● **Records to use**:

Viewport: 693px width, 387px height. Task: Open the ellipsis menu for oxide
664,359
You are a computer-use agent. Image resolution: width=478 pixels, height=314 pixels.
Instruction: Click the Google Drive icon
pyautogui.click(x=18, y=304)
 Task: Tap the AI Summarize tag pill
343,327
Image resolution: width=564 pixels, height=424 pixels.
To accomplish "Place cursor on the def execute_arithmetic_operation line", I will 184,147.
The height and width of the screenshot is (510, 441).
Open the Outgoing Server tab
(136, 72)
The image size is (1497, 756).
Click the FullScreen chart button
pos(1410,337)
---
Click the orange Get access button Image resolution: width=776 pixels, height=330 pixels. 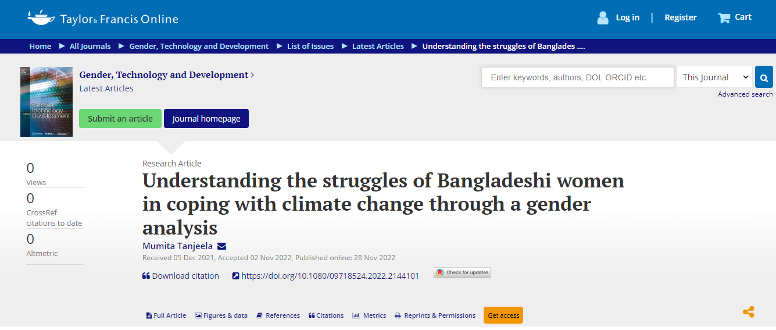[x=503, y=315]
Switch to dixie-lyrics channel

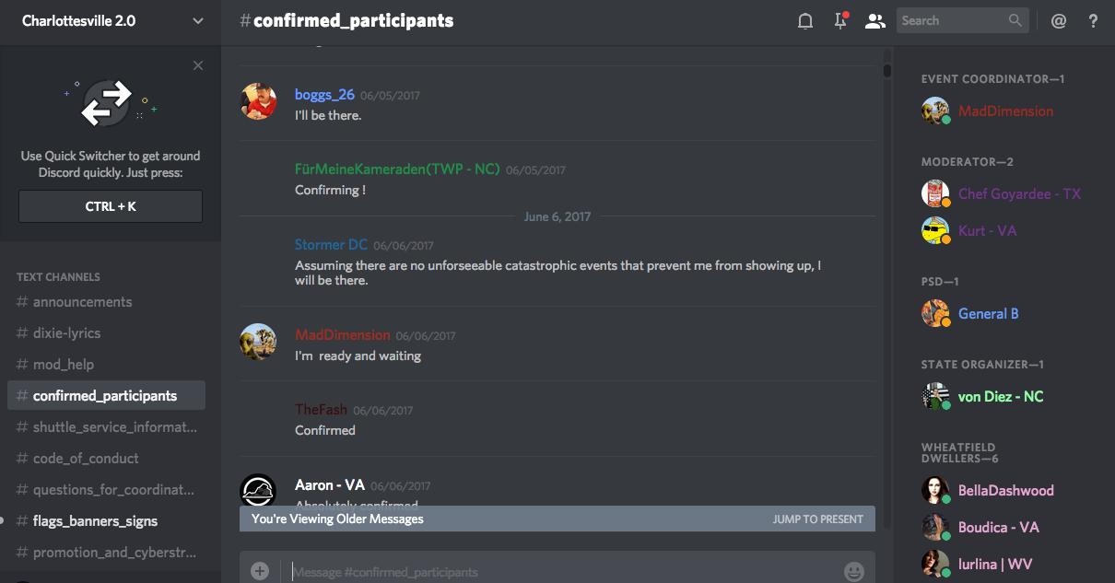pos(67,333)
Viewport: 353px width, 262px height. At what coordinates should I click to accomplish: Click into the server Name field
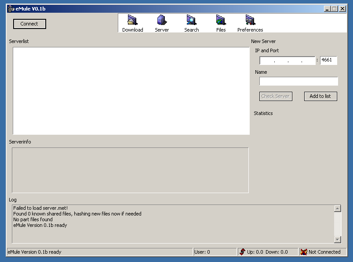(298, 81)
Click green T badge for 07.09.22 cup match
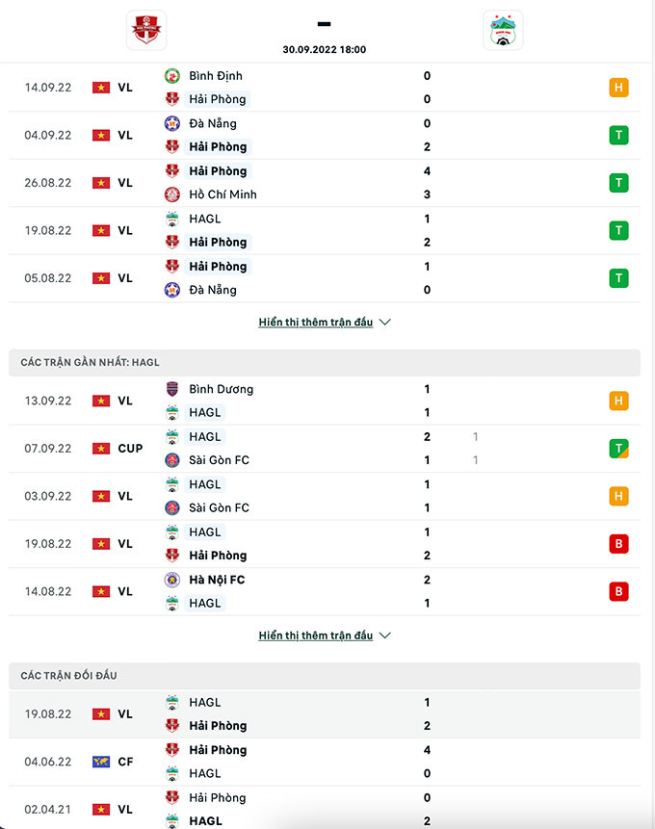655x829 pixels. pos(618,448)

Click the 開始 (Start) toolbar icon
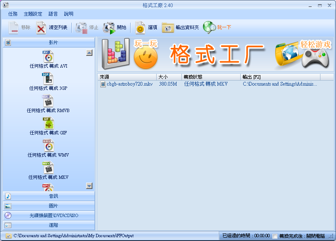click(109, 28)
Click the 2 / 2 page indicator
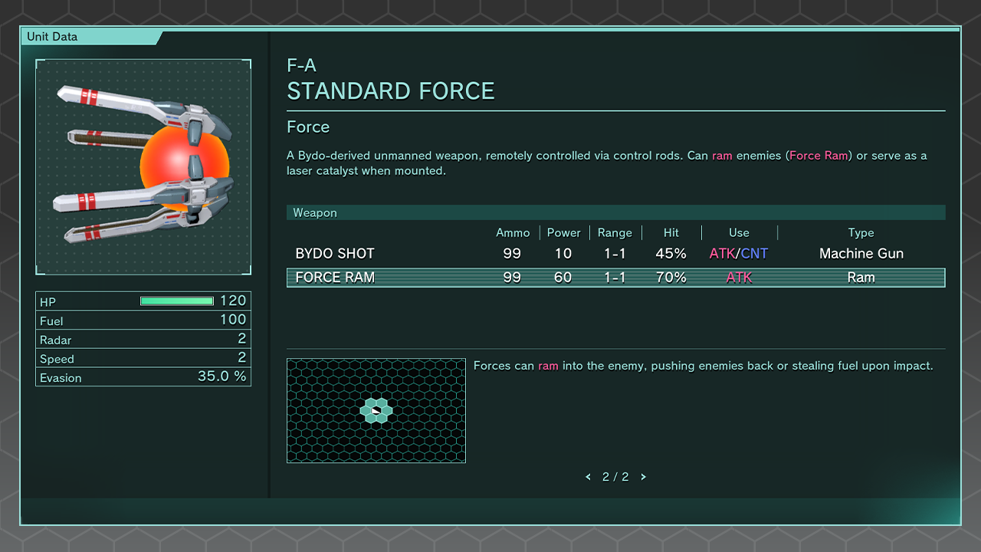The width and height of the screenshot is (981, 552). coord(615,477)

● **Brief**: An exact copy of the lines above, from the one containing "Image resolution: width=564" through the one containing "The image size is (1497, 756).", is the whole of the answer.

● **Response area**:
Image resolution: width=564 pixels, height=424 pixels.
To accomplish "Place cursor on the def execute_arithmetic_operation line", I will 184,147.
The height and width of the screenshot is (510, 441).
Open the Outgoing Server tab
(136, 72)
The image size is (1497, 756).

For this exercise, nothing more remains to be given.